■ STUDY MATERIAL ■

========================================================================

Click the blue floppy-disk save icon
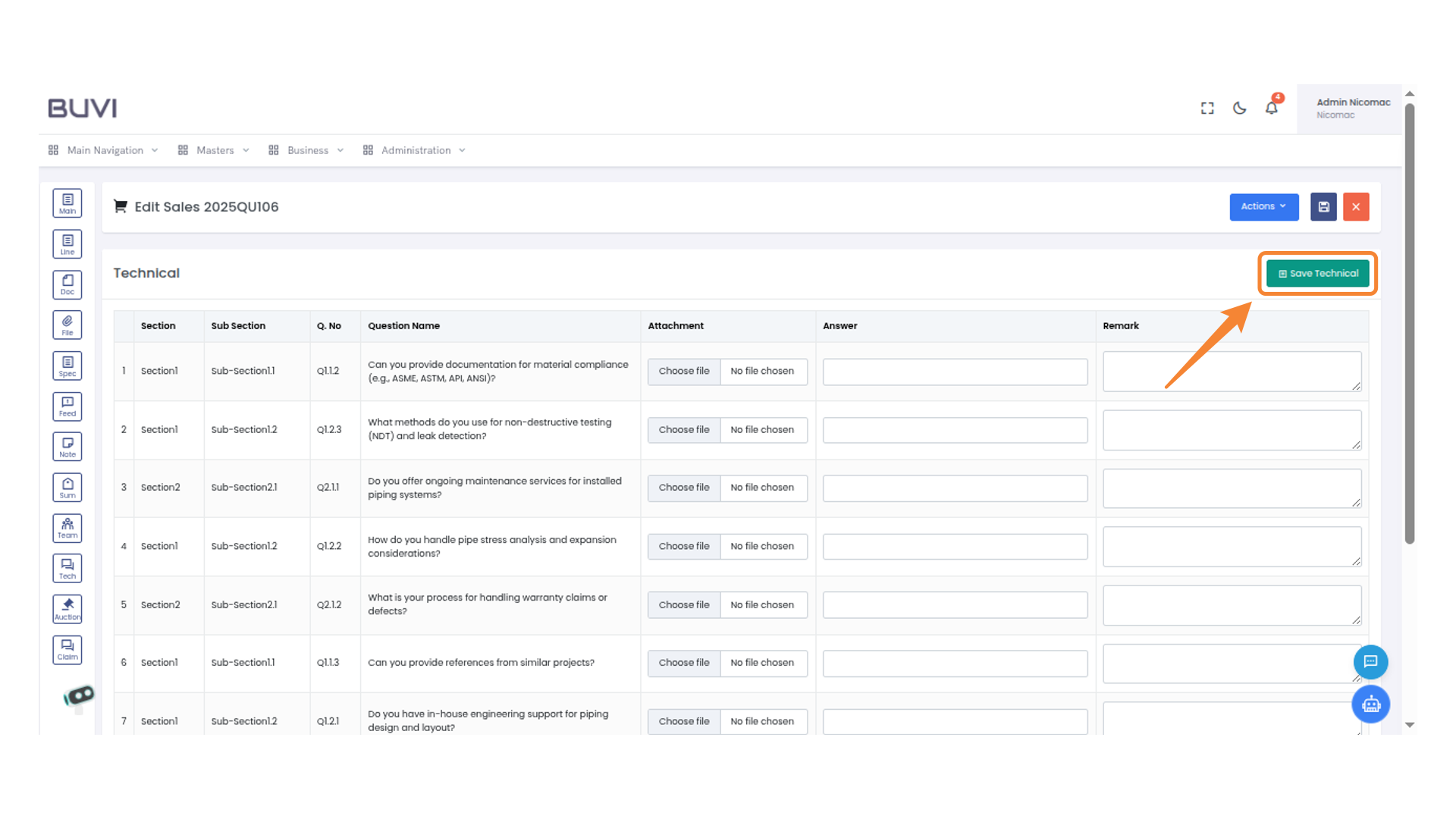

========================================================================

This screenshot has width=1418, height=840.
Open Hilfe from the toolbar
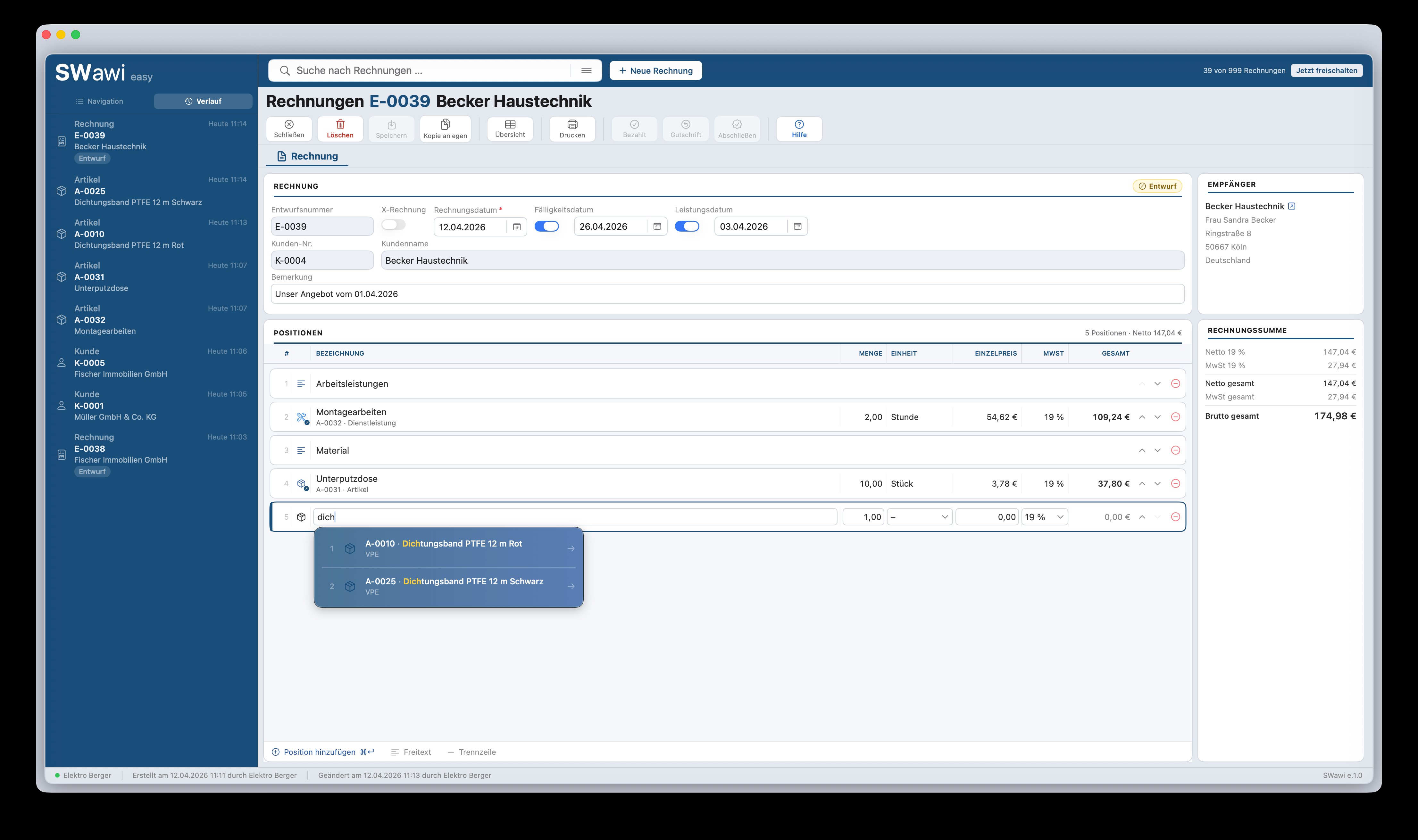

========================================================================

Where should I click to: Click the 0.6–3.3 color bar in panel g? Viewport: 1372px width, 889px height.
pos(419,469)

========================================================================

■ YOUR INSTRUCTIONS ■
Both the line containing "This screenshot has width=1418, height=840." and the line containing "Open Hilfe from the toolbar" belong in the answer. Print them and every line above that falls between them exactly, and no others.

■ PROBLEM SOLUTION ■
This screenshot has width=1418, height=840.
Open Hilfe from the toolbar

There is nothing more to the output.